We performed all statistical analysis using R software 3.4.4 . For studying the relationship between longevity and variance in longevity we calculated the median age at death of the females and males of all available test groups. We chose median instead of mean because we could not assume that the variance in longevity was normally distributed. For the variance in longevity we calculated the MAD, i.e., the Median Absolute Deviation, a robust metric fit for non-normal distributions . Median, MAD, skewness, and kurtosis were all calculated with the function describeBy() of the package psych . For testing the relationships between longevity and variance, skewness and kurtosis, the function lmer() of the package lme4  for linear mixed-effect models were applied, combined with the drop1() function for the Likelihood Ratio Test (LRT). For testing the difference in survival between females and males, the Cox test for mixed effects was used, i.e., the function foxme() of the package foxme . As random effect variable, the research site was included in all analyses of the ITP data and the strain in all analyses of the SIU (mutations/CR) data. The graphs were constructed using scatterplot() and densityPlot(), both of the package car . We preferred density plots over Kaplan-Meier survival plots, because they show more clearly where the differences between females and males occurred.

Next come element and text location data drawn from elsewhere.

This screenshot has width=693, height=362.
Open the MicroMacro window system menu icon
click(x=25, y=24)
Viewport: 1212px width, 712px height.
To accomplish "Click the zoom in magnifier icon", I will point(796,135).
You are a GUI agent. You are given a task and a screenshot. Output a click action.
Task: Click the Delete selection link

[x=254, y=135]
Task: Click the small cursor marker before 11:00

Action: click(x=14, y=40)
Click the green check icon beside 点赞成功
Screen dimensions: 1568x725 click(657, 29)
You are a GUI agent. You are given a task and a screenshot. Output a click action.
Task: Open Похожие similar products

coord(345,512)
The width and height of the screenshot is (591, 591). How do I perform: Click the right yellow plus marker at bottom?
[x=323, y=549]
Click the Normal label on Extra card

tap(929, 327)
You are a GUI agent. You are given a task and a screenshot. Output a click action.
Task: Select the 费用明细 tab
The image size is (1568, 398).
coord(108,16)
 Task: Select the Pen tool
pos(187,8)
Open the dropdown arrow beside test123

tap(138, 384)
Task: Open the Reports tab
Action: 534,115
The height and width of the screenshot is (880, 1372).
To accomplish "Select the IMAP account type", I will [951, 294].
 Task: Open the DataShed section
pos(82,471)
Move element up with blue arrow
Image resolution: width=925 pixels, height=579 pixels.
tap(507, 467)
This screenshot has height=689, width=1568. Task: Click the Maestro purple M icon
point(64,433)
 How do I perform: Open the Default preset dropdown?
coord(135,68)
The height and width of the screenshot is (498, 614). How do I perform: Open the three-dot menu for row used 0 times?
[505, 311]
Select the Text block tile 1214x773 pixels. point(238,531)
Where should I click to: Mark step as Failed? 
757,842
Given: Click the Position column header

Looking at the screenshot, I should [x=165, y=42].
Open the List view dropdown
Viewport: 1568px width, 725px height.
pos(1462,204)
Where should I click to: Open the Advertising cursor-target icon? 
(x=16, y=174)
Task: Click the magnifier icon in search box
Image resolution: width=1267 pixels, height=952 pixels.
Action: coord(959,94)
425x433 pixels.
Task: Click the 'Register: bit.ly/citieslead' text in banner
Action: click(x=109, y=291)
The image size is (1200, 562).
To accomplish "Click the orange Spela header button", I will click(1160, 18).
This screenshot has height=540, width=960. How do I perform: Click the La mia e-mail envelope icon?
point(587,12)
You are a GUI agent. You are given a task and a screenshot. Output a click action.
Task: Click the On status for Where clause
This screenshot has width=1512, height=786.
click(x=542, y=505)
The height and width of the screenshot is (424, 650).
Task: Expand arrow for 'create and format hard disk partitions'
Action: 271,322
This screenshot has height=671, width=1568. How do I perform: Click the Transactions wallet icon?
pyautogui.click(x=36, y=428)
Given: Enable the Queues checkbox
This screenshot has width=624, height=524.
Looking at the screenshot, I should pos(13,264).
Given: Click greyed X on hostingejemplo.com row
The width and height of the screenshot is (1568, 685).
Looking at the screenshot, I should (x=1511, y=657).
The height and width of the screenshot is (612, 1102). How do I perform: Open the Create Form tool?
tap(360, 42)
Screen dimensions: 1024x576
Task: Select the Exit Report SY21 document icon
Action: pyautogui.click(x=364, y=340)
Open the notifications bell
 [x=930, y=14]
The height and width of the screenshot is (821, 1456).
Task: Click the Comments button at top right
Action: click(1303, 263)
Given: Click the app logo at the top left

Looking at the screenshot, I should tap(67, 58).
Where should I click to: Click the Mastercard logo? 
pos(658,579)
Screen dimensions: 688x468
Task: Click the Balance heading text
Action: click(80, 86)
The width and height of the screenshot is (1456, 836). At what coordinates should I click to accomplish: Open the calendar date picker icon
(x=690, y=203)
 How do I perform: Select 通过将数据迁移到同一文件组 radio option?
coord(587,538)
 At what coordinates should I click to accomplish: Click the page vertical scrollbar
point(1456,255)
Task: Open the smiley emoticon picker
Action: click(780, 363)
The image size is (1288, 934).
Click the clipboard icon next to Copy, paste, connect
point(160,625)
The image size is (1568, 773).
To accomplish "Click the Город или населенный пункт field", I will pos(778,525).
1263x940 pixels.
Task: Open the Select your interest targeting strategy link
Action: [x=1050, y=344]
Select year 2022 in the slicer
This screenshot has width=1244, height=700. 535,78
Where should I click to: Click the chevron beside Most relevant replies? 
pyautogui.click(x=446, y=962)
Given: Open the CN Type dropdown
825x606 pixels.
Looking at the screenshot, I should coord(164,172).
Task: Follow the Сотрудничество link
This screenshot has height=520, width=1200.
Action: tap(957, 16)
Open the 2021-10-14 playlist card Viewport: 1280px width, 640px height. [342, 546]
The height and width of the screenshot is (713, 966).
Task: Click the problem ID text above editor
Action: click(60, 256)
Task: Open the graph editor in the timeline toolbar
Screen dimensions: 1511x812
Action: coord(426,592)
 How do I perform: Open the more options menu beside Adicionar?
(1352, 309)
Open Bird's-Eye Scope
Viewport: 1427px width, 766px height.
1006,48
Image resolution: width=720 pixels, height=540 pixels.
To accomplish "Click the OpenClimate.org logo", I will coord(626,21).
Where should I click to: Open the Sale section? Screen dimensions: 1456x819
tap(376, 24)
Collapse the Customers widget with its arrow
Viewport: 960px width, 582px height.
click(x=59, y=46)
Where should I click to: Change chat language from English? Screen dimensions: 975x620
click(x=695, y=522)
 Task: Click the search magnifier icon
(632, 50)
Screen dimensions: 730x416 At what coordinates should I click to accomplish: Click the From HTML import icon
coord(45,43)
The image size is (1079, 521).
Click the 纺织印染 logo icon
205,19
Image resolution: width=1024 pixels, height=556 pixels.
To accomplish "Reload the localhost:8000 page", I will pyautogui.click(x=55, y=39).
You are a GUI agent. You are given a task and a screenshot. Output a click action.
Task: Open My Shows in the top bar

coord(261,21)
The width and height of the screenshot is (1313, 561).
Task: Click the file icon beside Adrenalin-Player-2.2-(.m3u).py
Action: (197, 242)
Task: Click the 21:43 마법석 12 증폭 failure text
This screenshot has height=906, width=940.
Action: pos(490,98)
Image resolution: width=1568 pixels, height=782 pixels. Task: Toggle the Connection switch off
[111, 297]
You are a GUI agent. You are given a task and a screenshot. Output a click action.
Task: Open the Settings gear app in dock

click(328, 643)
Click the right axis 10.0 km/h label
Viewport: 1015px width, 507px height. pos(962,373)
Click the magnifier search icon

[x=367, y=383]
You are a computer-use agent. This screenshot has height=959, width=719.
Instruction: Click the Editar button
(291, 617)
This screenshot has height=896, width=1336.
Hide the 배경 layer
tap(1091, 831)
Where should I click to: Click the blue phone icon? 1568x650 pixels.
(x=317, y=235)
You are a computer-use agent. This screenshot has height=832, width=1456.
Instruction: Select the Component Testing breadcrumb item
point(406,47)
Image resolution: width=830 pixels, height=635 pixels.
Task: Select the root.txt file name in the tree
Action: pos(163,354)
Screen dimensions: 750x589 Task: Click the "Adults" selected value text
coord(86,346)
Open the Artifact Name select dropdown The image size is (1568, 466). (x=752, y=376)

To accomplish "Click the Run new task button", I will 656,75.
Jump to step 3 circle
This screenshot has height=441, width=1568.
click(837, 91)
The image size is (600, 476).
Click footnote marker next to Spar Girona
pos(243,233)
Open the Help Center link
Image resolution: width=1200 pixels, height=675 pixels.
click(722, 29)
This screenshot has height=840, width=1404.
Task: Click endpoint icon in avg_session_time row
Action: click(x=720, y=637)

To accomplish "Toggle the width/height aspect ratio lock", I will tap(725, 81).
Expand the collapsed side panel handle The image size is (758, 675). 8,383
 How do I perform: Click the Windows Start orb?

We are grateful to Dr. Richard Miller for most helpful comments and suggestions and Dr. Scott Pletcher for his comments concerning interpretation of our findings. This work was supported by NIA via the ITP program and grants AG031736, AG019899, and AG038850, and by the American Diabetes Association, grant 1-19-IBS-126.
Conflicts of Interest
The authors declare no competing financial interests.